Records for this exercise:
....

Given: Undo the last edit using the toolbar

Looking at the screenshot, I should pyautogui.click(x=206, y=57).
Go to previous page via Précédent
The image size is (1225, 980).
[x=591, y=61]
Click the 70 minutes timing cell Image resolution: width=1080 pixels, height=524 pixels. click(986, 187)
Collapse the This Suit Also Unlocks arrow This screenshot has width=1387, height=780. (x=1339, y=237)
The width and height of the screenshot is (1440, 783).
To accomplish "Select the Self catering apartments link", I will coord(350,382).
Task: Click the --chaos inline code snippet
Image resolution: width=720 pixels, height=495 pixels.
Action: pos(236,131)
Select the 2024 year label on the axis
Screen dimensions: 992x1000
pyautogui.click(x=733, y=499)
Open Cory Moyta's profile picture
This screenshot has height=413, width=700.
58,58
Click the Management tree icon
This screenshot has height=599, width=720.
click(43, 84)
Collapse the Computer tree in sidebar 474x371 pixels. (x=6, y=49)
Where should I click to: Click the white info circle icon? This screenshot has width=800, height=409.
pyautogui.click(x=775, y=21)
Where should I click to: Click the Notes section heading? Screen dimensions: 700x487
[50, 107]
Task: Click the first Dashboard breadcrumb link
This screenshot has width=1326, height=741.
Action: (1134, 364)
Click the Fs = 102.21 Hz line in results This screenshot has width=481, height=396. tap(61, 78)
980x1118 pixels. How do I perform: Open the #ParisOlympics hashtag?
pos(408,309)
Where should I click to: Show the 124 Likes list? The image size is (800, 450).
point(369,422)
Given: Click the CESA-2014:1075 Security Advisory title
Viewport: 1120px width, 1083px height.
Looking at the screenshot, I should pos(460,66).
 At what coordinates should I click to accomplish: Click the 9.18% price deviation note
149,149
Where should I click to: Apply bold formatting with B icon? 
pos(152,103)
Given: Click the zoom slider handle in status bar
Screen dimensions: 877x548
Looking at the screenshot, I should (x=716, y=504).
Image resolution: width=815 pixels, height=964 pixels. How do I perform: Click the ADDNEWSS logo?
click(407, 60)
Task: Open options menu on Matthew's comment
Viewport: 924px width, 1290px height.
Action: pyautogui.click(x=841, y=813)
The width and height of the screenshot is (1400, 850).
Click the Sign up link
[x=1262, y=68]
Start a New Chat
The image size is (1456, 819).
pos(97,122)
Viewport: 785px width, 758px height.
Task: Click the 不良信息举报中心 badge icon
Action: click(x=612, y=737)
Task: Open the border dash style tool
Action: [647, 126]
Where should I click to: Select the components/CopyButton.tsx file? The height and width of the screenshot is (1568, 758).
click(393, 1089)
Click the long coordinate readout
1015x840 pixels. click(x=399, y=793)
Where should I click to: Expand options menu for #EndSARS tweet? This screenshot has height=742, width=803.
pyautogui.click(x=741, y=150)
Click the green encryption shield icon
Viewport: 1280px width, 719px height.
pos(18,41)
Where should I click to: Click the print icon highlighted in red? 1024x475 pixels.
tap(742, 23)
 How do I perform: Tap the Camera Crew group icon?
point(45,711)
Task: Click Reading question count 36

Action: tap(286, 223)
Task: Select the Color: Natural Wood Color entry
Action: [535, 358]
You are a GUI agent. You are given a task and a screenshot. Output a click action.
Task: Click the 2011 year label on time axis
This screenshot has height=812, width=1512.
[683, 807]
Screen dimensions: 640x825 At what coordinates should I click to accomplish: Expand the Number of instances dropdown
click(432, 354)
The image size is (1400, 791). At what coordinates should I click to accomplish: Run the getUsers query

....

Exercise:
Full transcription, please: every entry, exactly as written.

Task answer:
Given: Undo the last edit using the toolbar

Looking at the screenshot, I should pyautogui.click(x=206, y=57).
Go to previous page via Précédent
The image size is (1225, 980).
[x=591, y=61]
Click the 70 minutes timing cell Image resolution: width=1080 pixels, height=524 pixels. click(986, 187)
Collapse the This Suit Also Unlocks arrow This screenshot has width=1387, height=780. (x=1339, y=237)
The width and height of the screenshot is (1440, 783).
To accomplish "Select the Self catering apartments link", I will coord(350,382).
Task: Click the --chaos inline code snippet
Image resolution: width=720 pixels, height=495 pixels.
Action: pos(236,131)
Select the 2024 year label on the axis
Screen dimensions: 992x1000
pyautogui.click(x=733, y=499)
Open Cory Moyta's profile picture
This screenshot has height=413, width=700.
58,58
Click the Management tree icon
This screenshot has height=599, width=720.
click(43, 84)
Collapse the Computer tree in sidebar 474x371 pixels. (x=6, y=49)
Where should I click to: Click the white info circle icon? This screenshot has width=800, height=409.
pyautogui.click(x=775, y=21)
Where should I click to: Click the Notes section heading? Screen dimensions: 700x487
[50, 107]
Task: Click the first Dashboard breadcrumb link
This screenshot has width=1326, height=741.
Action: (1134, 364)
Click the Fs = 102.21 Hz line in results This screenshot has width=481, height=396. tap(61, 78)
980x1118 pixels. How do I perform: Open the #ParisOlympics hashtag?
pos(408,309)
Where should I click to: Show the 124 Likes list? The image size is (800, 450).
point(369,422)
Given: Click the CESA-2014:1075 Security Advisory title
Viewport: 1120px width, 1083px height.
Looking at the screenshot, I should pos(460,66).
 At what coordinates should I click to accomplish: Click the 9.18% price deviation note
149,149
Where should I click to: Apply bold formatting with B icon? 
pos(152,103)
Given: Click the zoom slider handle in status bar
Screen dimensions: 877x548
Looking at the screenshot, I should (x=716, y=504).
Image resolution: width=815 pixels, height=964 pixels. How do I perform: Click the ADDNEWSS logo?
click(407, 60)
Task: Open options menu on Matthew's comment
Viewport: 924px width, 1290px height.
Action: pyautogui.click(x=841, y=813)
The width and height of the screenshot is (1400, 850).
Click the Sign up link
[x=1262, y=68]
Start a New Chat
The image size is (1456, 819).
pos(97,122)
Viewport: 785px width, 758px height.
Task: Click the 不良信息举报中心 badge icon
Action: click(x=612, y=737)
Task: Open the border dash style tool
Action: [647, 126]
Where should I click to: Select the components/CopyButton.tsx file? The height and width of the screenshot is (1568, 758).
click(393, 1089)
Click the long coordinate readout
1015x840 pixels. click(x=399, y=793)
Where should I click to: Expand options menu for #EndSARS tweet? This screenshot has height=742, width=803.
pyautogui.click(x=741, y=150)
Click the green encryption shield icon
Viewport: 1280px width, 719px height.
pos(18,41)
Where should I click to: Click the print icon highlighted in red? 1024x475 pixels.
tap(742, 23)
 How do I perform: Tap the Camera Crew group icon?
point(45,711)
Task: Click Reading question count 36

Action: tap(286, 223)
Task: Select the Color: Natural Wood Color entry
Action: [535, 358]
You are a GUI agent. You are given a task and a screenshot. Output a click action.
Task: Click the 2011 year label on time axis
This screenshot has height=812, width=1512.
[683, 807]
Screen dimensions: 640x825 At what coordinates should I click to accomplish: Expand the Number of instances dropdown
click(432, 354)
The image size is (1400, 791). At what coordinates should I click to accomplish: Run the getUsers query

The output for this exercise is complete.